Podemos pensar em células sensoriais respondendo a um estímulo da energia do ambiente através da excitação ou por aumento da ativação neural local. Mas, fotorrecepetores de vertebrados são, ao contrário do que um espera, hiperpolarizados pela absorção de fótons. Isso significa que eles ‘desligam’ quando expostos à luz e ‘ligam’ no escuro, mesmo que eles usem mais energia no escuro (Wong-Riley, 2010)17. Enquanto isso, algumas evidências neurobiológicas citadas na seção “Consciência e Energia no Cérebro” nos alertam contra assumir que a estimulação sensorial sempre resulta no aumento da ativação neural. Diminuições na ativação no cérebro pode ocorrer em resposta a tarefas mais exigentes cognitivamente, mas podem passar despercebidas em estudos de imagem com metodologias desenhadas para detectar aumentos da taxa metabólicas acima da linha basal evocados pela realização de tarefas (Raichle et al., 2001; Schölvinck et a., 2008). E é claro que nem toda ativação neural é excitatória; a inibição neural é vitalmente importante  na função cerebral, como em outras partes do sistema nervoso, e isso também acarreta um custo energético (Buzsáki et al., 2007). Há evidência que um equilíbrio ótimo entre excitação neural e inibição (equilíbrio E-I) no córtex cerebral é crítico para o bom funcionamento do cérebro (Zhou and Yu, 2018).

À luz desses mecanismos, o cérebro faminto por energia pode ser entendido como uma espécie de ‘mecanismo de diferença’ que funciona acionando padrões complexos de movimento (propagação do potencial de ação) e tensão (ação e reação antagônicos entre forças) em várias escalas espaço-temporais. Taxas de ativação e potenciais elétricos são variáveis nos neurônios, entre neurônios, entre rede de neurônios, e entre regiões do cérebro, maximizando os estados diferenciais que o cérebro passa. Uma diminuição da ativação, ou a redução da taxa de ativação, pode criar um estado diferencial tanto quanto um aumento. E, como foi indicado pelo trabalho de Schölvinck et al. (2008), a desativação pode ser uma maneira eficiente energeticamente do cérebro aumentar o seu repertório de estados diferenciais. Enquanto isso, acredita-se que manter um equilíbrio global E-I entre escalas espaço-temporais promove uma ‘codificação eficiente’ no processamento sensorial e cognitivo (Zhou and Yu, 2018).

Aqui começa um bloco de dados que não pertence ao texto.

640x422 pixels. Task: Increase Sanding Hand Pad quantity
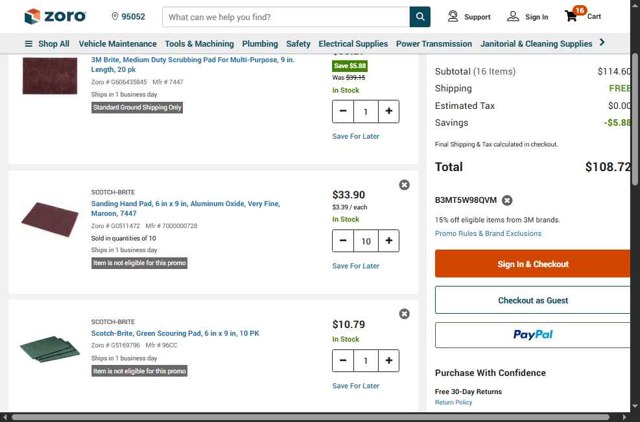(389, 241)
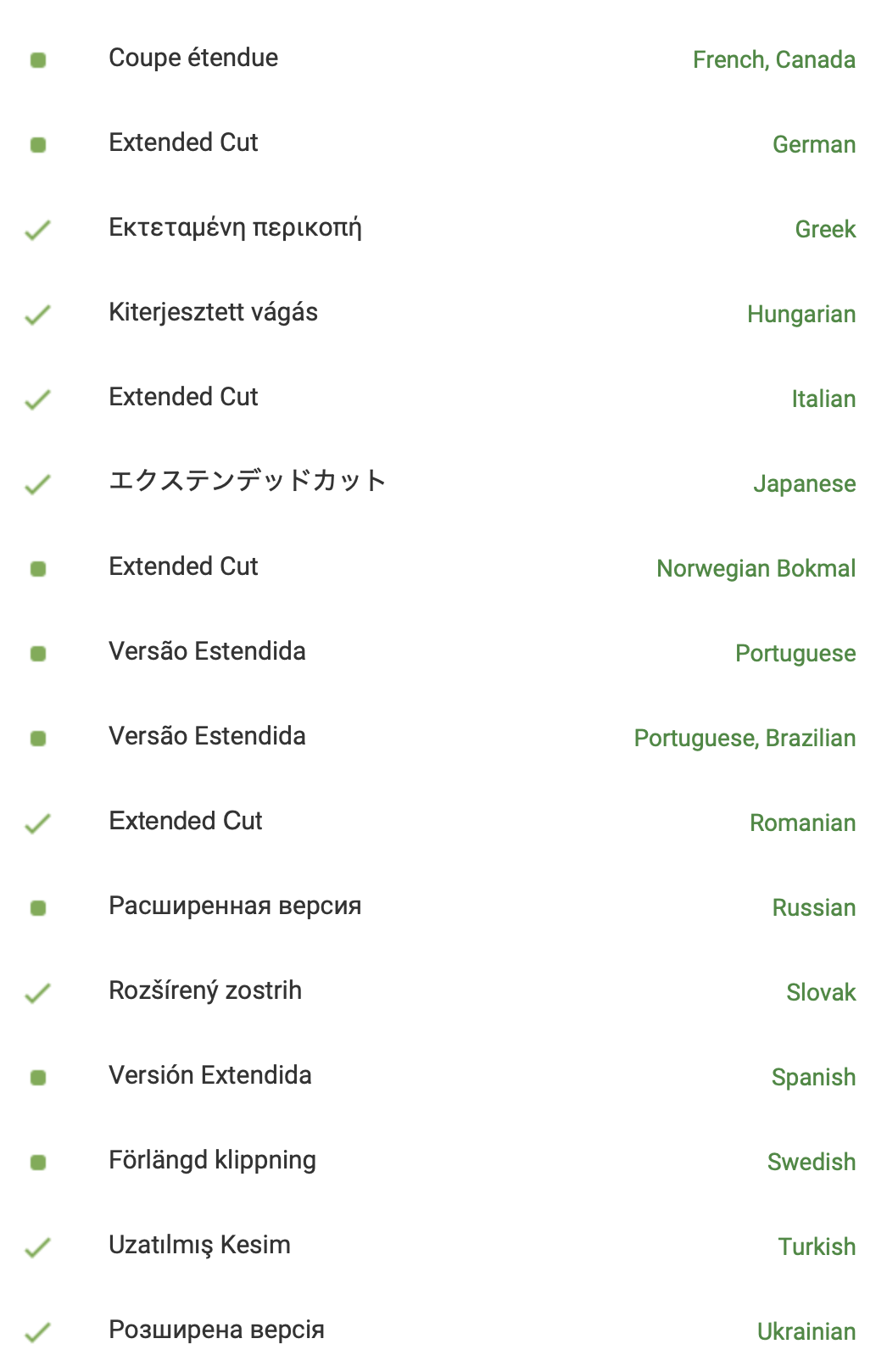Click the checkmark icon beside Uzatılmış Kesim
Viewport: 887px width, 1372px height.
tap(37, 1247)
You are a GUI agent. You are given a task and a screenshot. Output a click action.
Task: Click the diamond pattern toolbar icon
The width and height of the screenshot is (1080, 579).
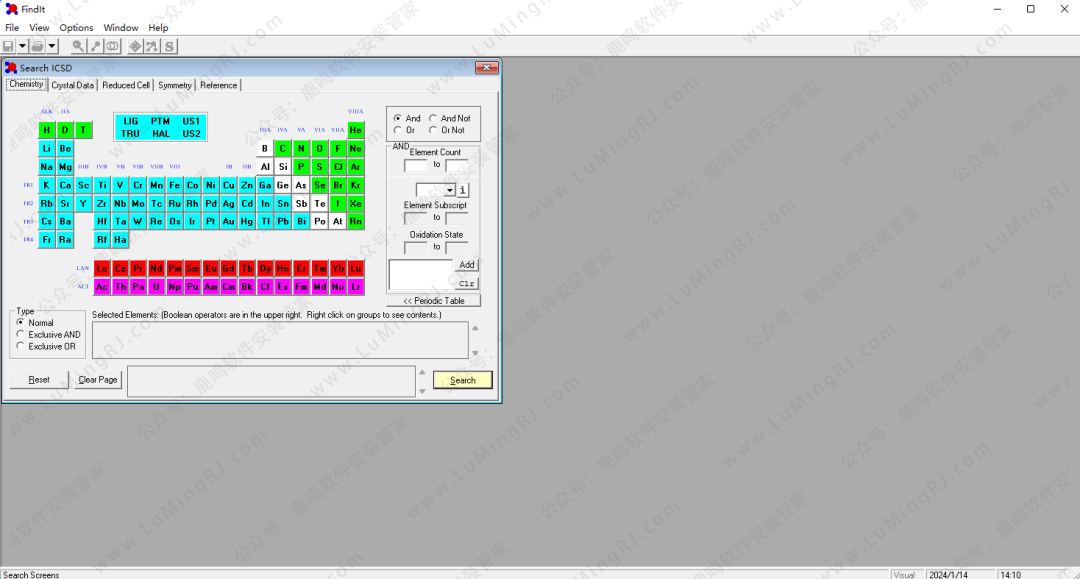point(135,46)
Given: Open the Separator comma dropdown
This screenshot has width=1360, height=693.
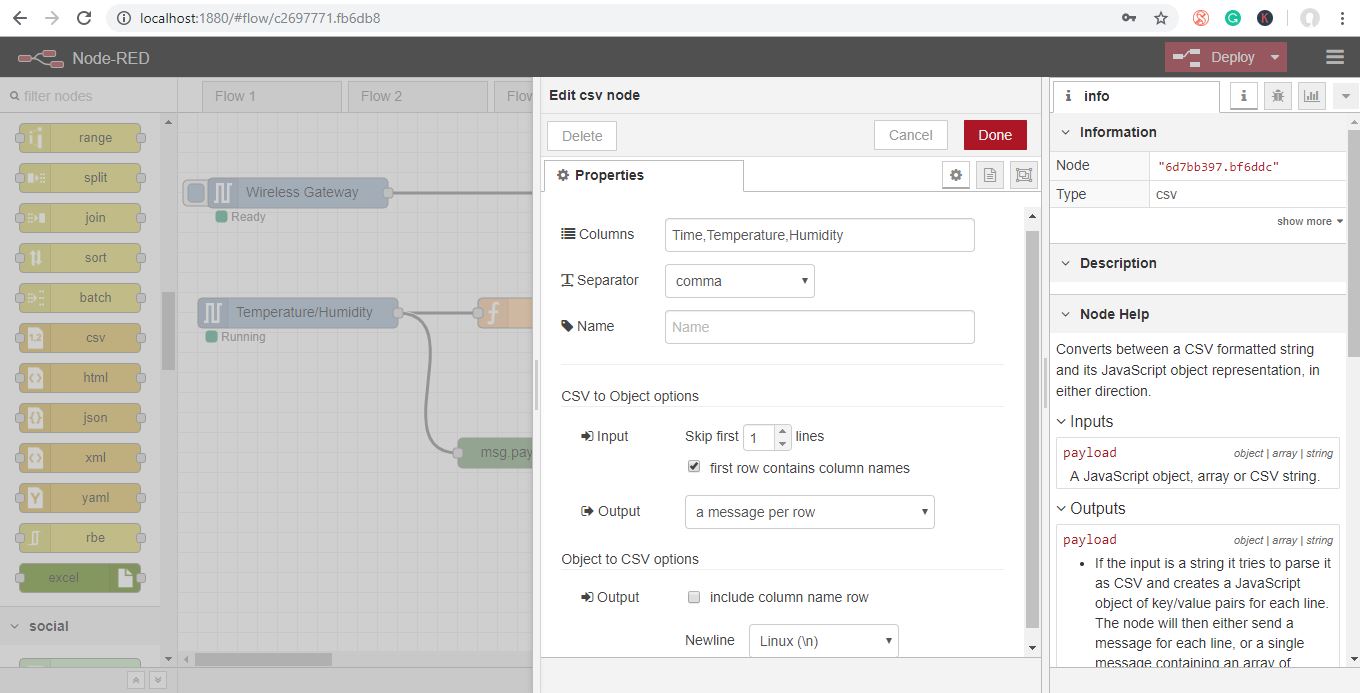Looking at the screenshot, I should pos(739,281).
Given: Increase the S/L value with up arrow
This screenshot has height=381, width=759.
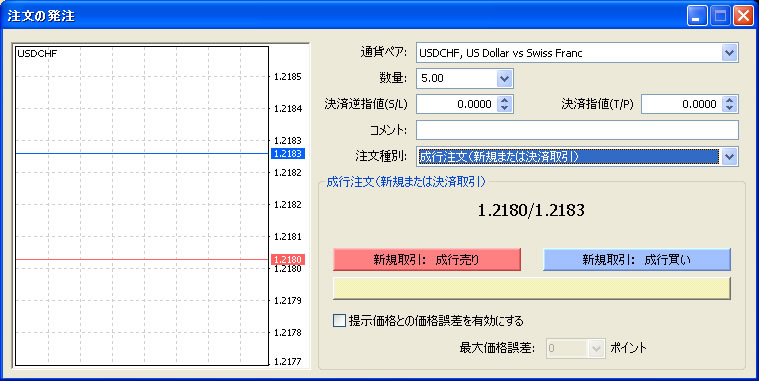Looking at the screenshot, I should click(504, 100).
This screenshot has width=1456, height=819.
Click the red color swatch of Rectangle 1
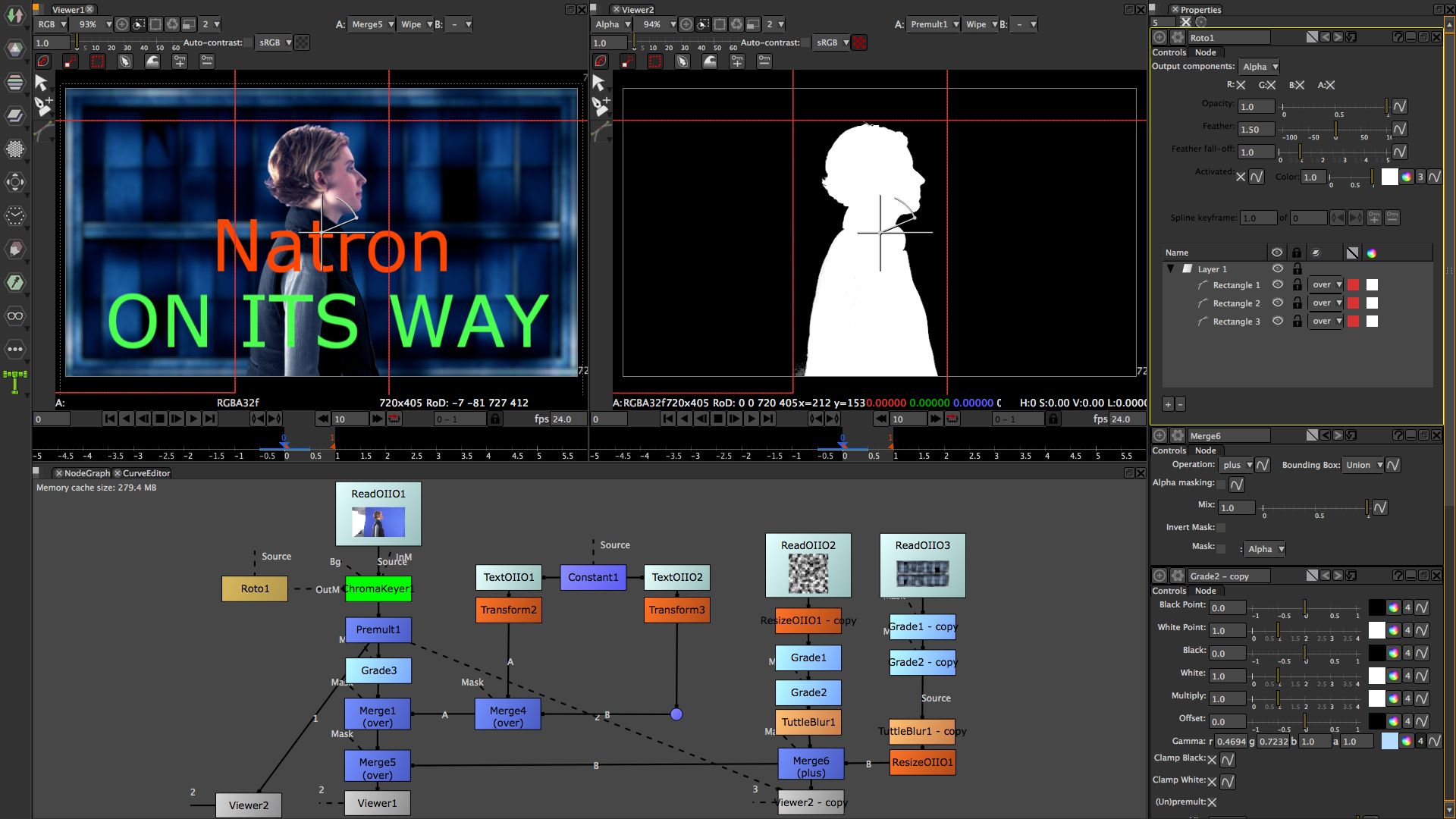(1353, 285)
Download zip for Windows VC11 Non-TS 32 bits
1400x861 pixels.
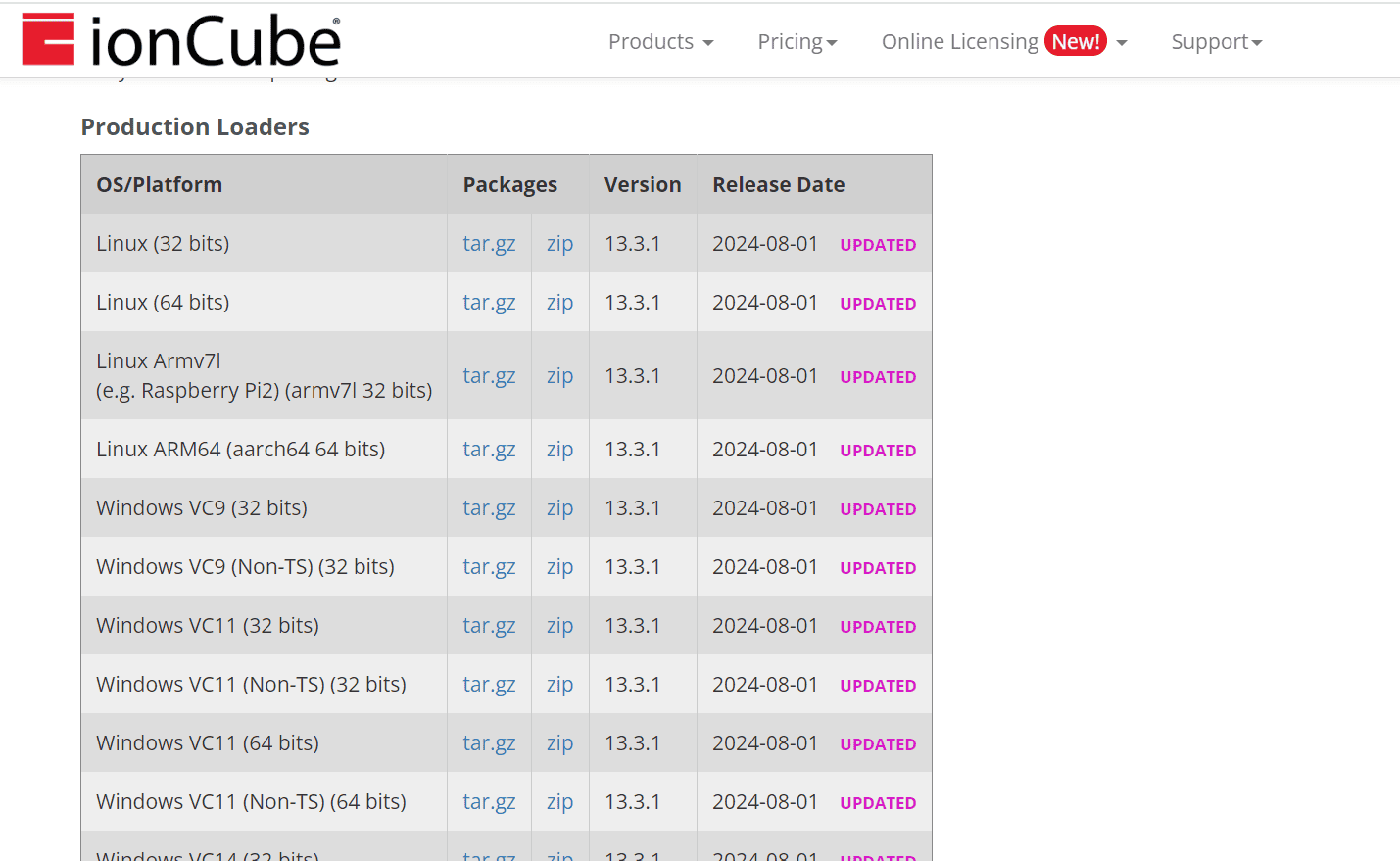pyautogui.click(x=559, y=684)
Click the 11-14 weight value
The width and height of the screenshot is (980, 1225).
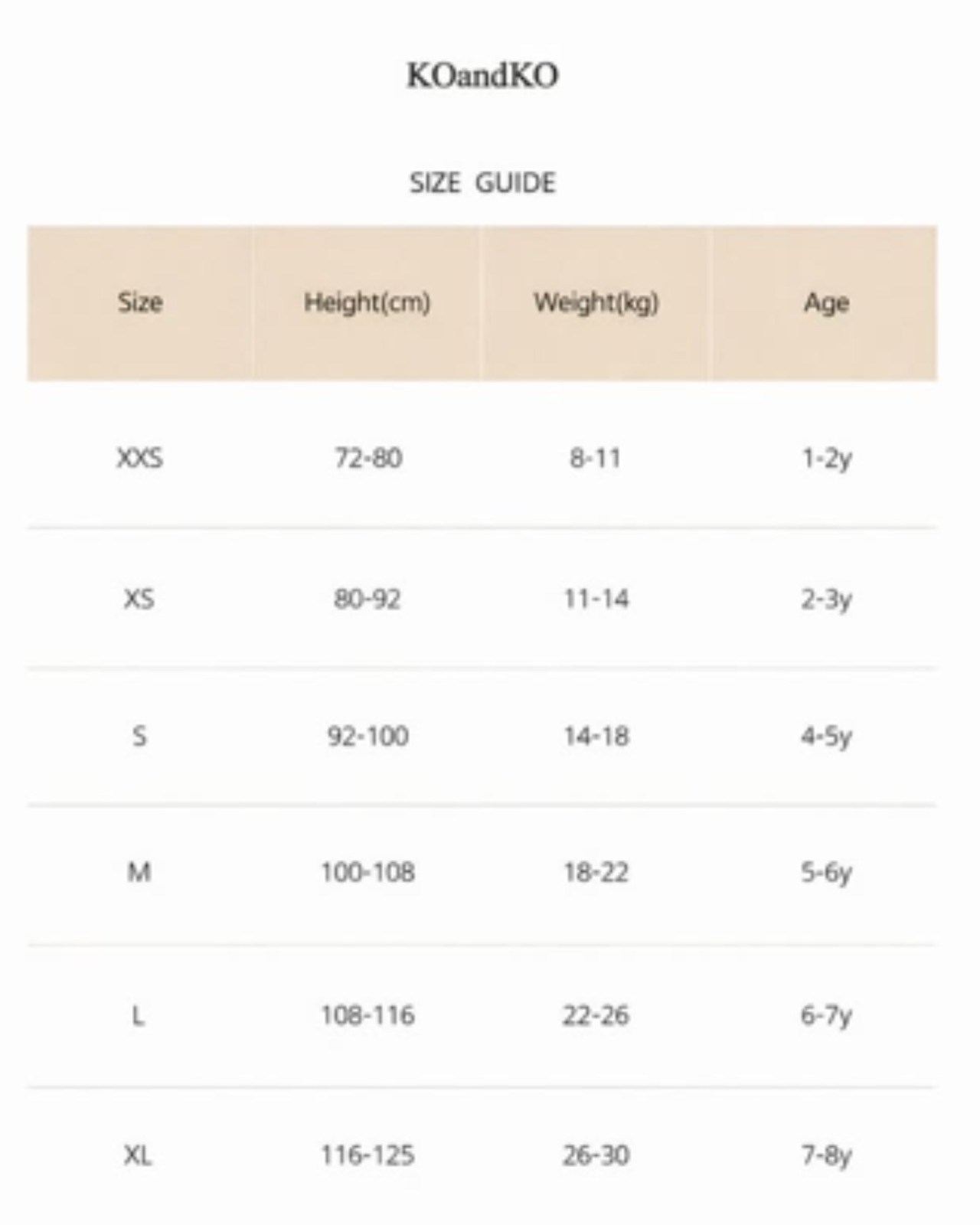click(x=596, y=598)
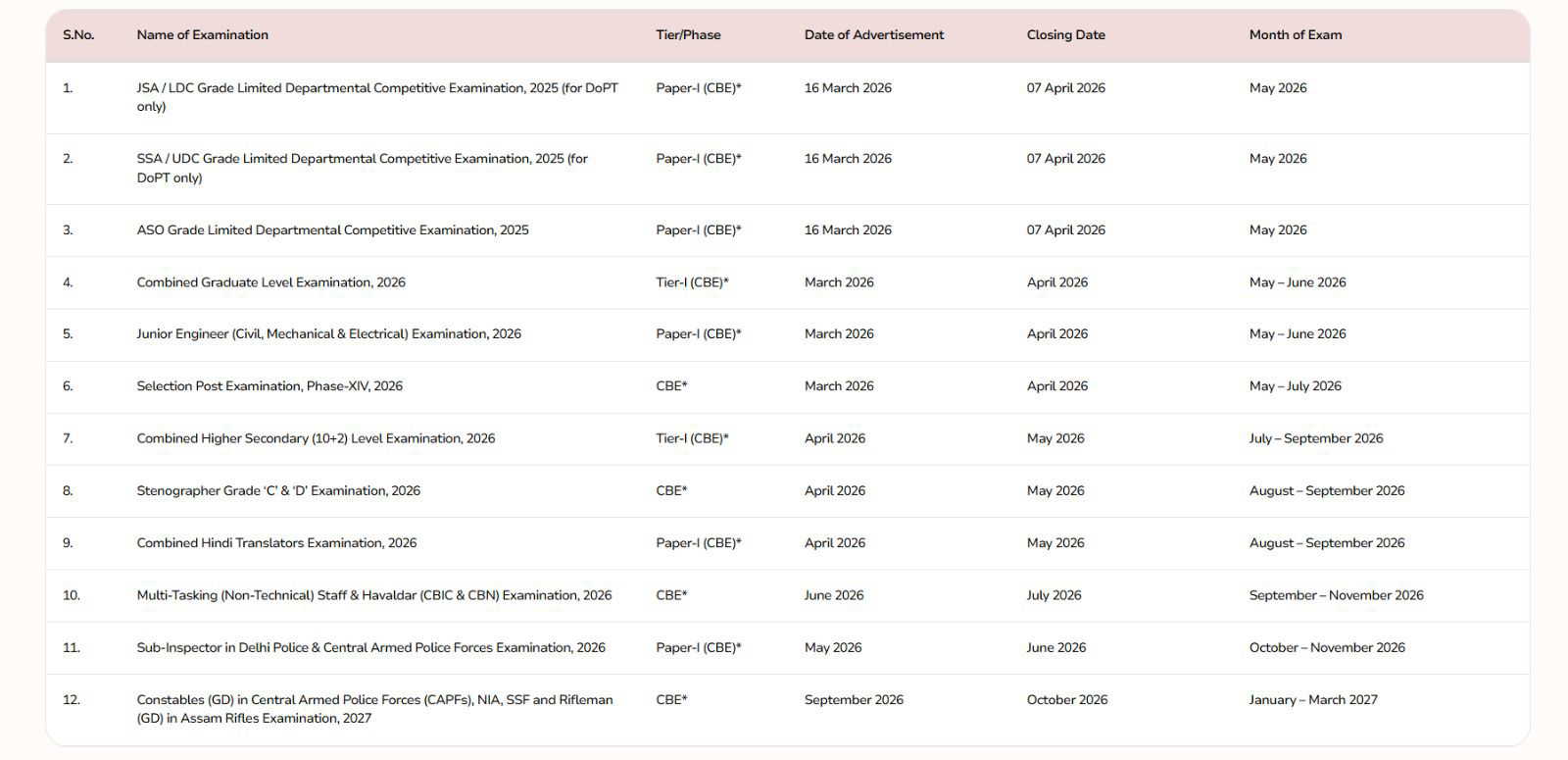
Task: Click Selection Post Examination, Phase-XIV, 2026
Action: point(270,386)
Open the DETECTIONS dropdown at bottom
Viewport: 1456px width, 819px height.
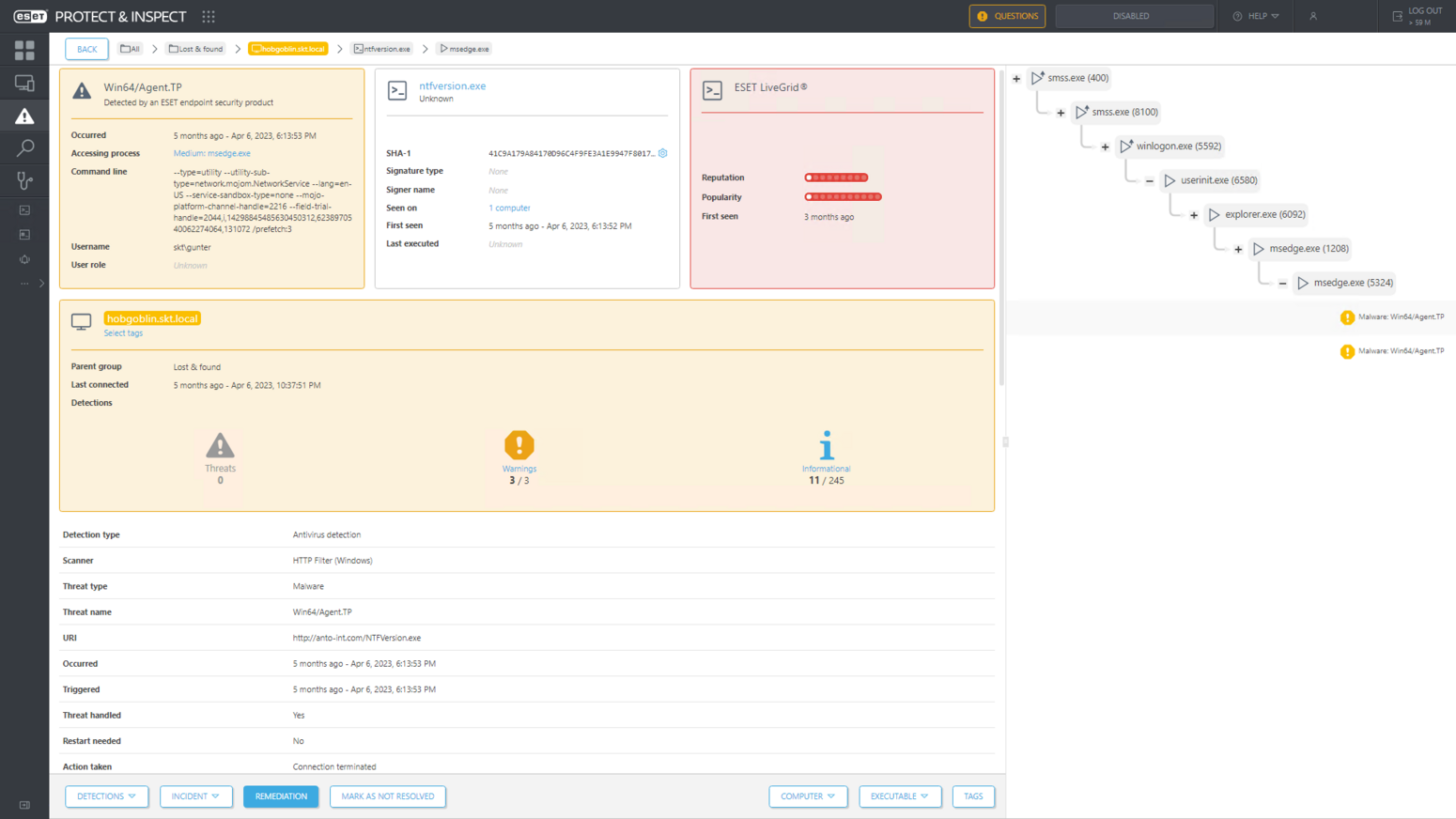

Tudo isso tende a apoiar a ideia, proposta acima, de que um dos papéis da atividade energética no cérebro é para ativar efetivamente as diferenças de movimento e tensão que promovem os interesses do organismo portador do cérebro. São as diferenças substanciais que fazem diferença.

Organização energética como causa da consciência

Em teoria, poderíamos contabilizar todos os processos altamente complexos que ocorrem no cérebro em termos de energia, força, e trabalho, ou seja, como processos físicos, químicos e biológicos. Mas, o problema, aparentemente inquestionável, de como qualquer um destes processos pode causar a consciência permanece. O princípio delineado aqui – há algo que, intrinsecamente, é como ser submetido a diferenças devido a ação antagônica de energia, força e trabalho – pode oferecer um ponto de apoio neste problema escorregadio. Há algo que, intrinsecamente, é como ser um músculo tenso que é diferente de ser um músculo relaxado. Há algo que, intrinsecamente, é como ser vias neuronais em estados fantasticamente complexos de diferenciação substancial de outras vias, com propagação de potenciais de ação por uma vasta matriz de fibras. Mas todo este algo que é como não é, em si, suficiente para a consciência. Músculos não são conscientes, e as vias de neurônios são ativadas no cérebro quando estamos em um sono sem sonhos ou sob anestesia. O que há nos processos de organização energética no cérebro, conforme discutido na seção “Consciência e a Organização do Processamento Energético no Cérebro” que determinam o nível de consciência que experienciamos?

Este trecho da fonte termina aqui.